Records contained in a dataset

--- --- ---

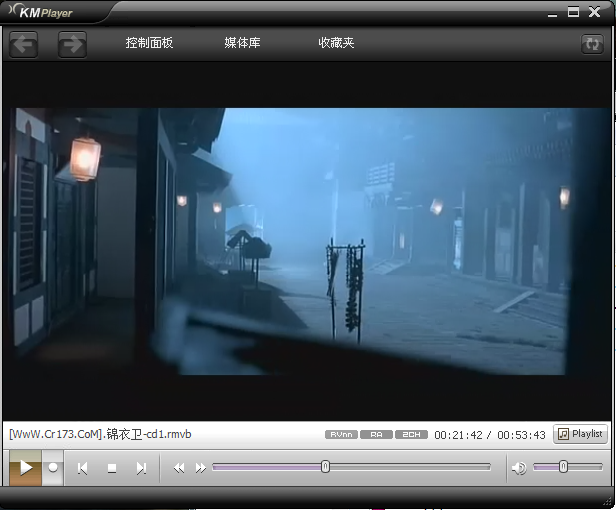Open the 收藏夹 tab
The image size is (616, 510).
(336, 43)
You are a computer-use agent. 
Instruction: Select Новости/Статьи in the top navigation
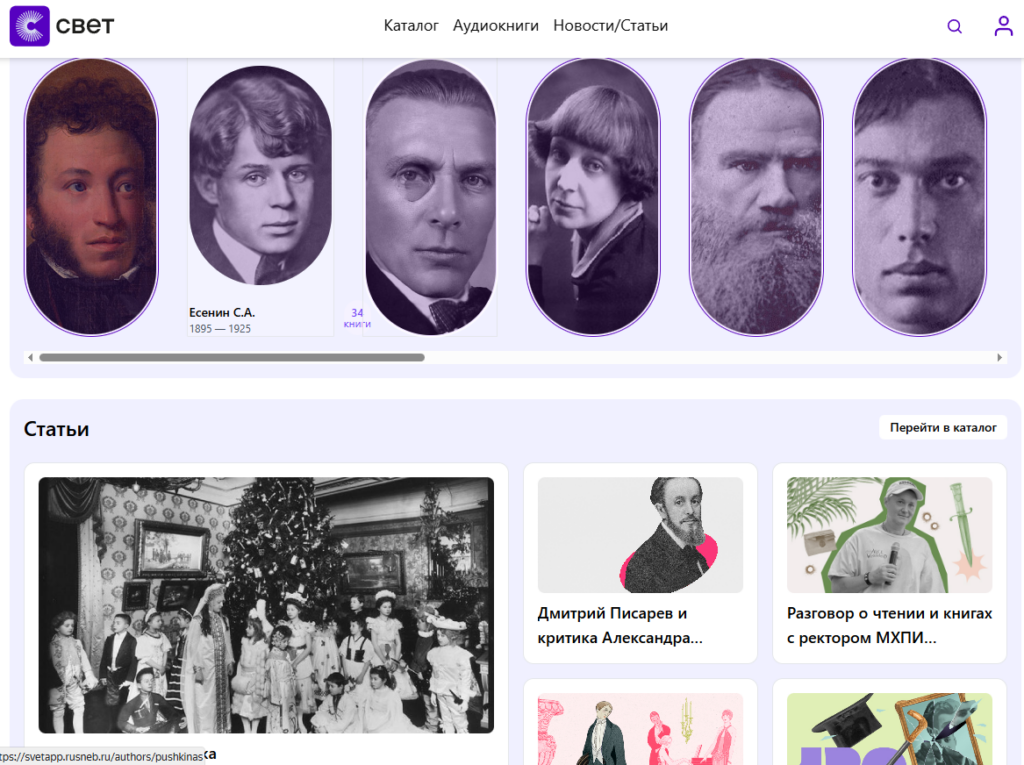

--- --- ---

__Exercise__.
The lines wanted run from the one with "You are a computer-use agent." through the final line of the data; repeat them word for word and skip every picture.

__Written answer__.
You are a computer-use agent. 
Instruction: Select Новости/Статьи in the top navigation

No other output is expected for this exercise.